[START OF Quoted passage]
[lbo-talk] LBO's Union Experts, I Call Upon Ye!

Carrol Cox cbcox at ilstu.edu
Sat Apr 19 07:42:28 PDT 2008


Marvin Gandall wrote:
>
> Unless I'm misunderstanding, it seems to me we're generally in agreement
> that superior US economic growth - you cite, among other things, labour
> productivity, land availability, and social mobility - dulled the political
> consciousness of American workers compared to their more aware European
> counterparts; that European workers and intellectuals played a prominent
> role in the introduction of early socialist ideas into the American labour
> movement; and that the descendents of immigrant families, chasing economic
> opportunities and assimilating the host culture, including it's fierce
> individualism, abandoned the more benevolent traditions of mutual aid found
> in the immigrant enclaves.
>

I think the differences among the various core capitalist states and their working classes can be easily over-estimated and the fundamental identies easily ignored.
[END OF Quoted passage]
[Exercise task A]:
Summarize the mailing-list post on American and European workers in two sentences.
[Exercise task B]:
Carry on writing the mailing-list post on American and European workers from the point where it stops.
The material after this text comes from a separate source.
[START OF Provided material]
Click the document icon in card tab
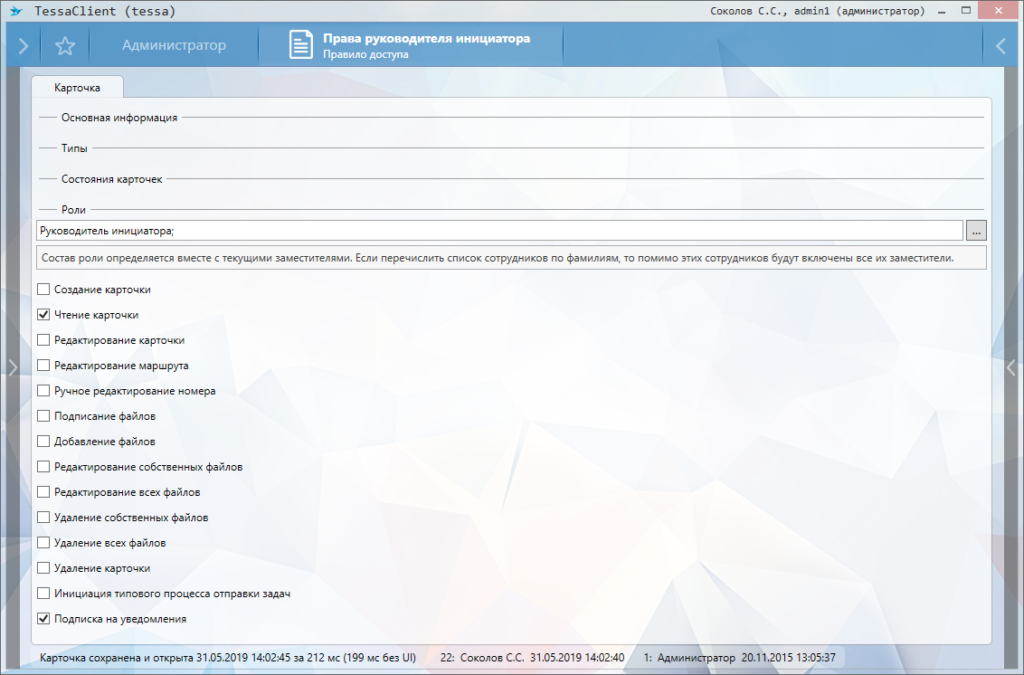This screenshot has width=1024, height=675. point(301,46)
[END OF Provided material]
[Exercise output A]:
Marvin Gandall writes that he and his correspondent seem to agree on three points: superior US economic growth dulled American workers' political consciousness compared with European workers, European workers and intellectuals helped bring early socialist ideas into the American labor movement, and the descendants of immigrant families abandoned the mutual-aid traditions of the immigrant enclaves. Carrol Cox replies that the differences among the core capitalist states and their working classes are easily overestimated, and that their fundamental identities are easily ignored.

[Exercise output B]:
First of all, the easy way the term "working class" is used _always_ misleads. Marx mentions someplace that in (1860 or so?) there were more servants in London alone than there were industrial workers in the whole of the UK. In other word, the "working-class movements" of ALL capitalist nations have _always_ involved only a very small proportion of the whole class. Consequently, such gains as the various "working classes" (actually, fragments of each working class) won were in all cases unevenly 'enjoyed' by much of the class.

The French & German working classes were as ineffective in stopping the mass slaughter of WW1 or the genocide of the Jews and the invasion of the USSR as the U.S. and British working classes ever were in blocking the imperialist crimes of their nations. France, for instance, probably bears the greatest guilt in respect to the Rwandan genocide.

Something like 90% of the population of the u.s. can survive only by the repeated sale of the labor power of one or more members of each household. And no one has the slightest idea _what_ sectors of that working class may lead or constitute the next period of struggle here (and I would guess that the situation is essentially the same in every other 'advanced' capitalist nation).

Therefore, ……??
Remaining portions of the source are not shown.